■ Activity:
Where a line in the records below includes "heading", pull that line out.

■ Entries supplied:
-------------------------

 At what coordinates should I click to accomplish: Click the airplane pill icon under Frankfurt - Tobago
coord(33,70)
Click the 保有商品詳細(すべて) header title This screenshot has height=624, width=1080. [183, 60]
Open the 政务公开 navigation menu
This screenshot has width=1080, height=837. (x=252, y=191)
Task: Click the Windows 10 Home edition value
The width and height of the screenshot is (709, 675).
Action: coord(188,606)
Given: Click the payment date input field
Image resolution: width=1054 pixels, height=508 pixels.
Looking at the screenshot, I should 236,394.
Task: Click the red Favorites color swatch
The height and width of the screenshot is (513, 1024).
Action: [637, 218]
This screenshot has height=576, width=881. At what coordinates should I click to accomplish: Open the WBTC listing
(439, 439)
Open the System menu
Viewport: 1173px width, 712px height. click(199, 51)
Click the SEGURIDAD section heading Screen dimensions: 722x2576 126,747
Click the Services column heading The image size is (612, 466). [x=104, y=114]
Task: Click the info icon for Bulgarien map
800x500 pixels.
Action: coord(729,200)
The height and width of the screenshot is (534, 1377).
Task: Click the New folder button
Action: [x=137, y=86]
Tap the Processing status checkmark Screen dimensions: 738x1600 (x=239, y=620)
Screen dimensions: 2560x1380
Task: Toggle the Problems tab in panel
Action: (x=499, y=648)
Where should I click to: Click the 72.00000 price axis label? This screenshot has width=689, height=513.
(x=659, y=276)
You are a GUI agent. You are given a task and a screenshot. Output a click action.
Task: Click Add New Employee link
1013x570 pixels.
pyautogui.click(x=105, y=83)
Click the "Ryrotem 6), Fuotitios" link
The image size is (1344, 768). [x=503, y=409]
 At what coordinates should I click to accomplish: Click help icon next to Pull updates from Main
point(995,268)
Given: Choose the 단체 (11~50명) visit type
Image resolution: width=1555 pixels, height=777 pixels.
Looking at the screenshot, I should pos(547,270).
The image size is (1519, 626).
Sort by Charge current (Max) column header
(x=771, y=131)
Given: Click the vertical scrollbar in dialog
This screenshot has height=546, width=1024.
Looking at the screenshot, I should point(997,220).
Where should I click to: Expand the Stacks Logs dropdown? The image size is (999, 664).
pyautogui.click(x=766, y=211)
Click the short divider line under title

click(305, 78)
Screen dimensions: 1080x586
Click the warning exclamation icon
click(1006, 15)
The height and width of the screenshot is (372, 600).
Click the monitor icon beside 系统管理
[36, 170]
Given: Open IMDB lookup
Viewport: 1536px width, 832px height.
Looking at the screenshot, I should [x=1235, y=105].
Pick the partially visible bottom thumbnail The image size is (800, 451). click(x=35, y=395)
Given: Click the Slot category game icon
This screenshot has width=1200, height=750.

-------------------------

■ Result of this task:
Click the SEGURIDAD section heading Screen dimensions: 722x2576 126,747
Click the Services column heading The image size is (612, 466). [x=104, y=114]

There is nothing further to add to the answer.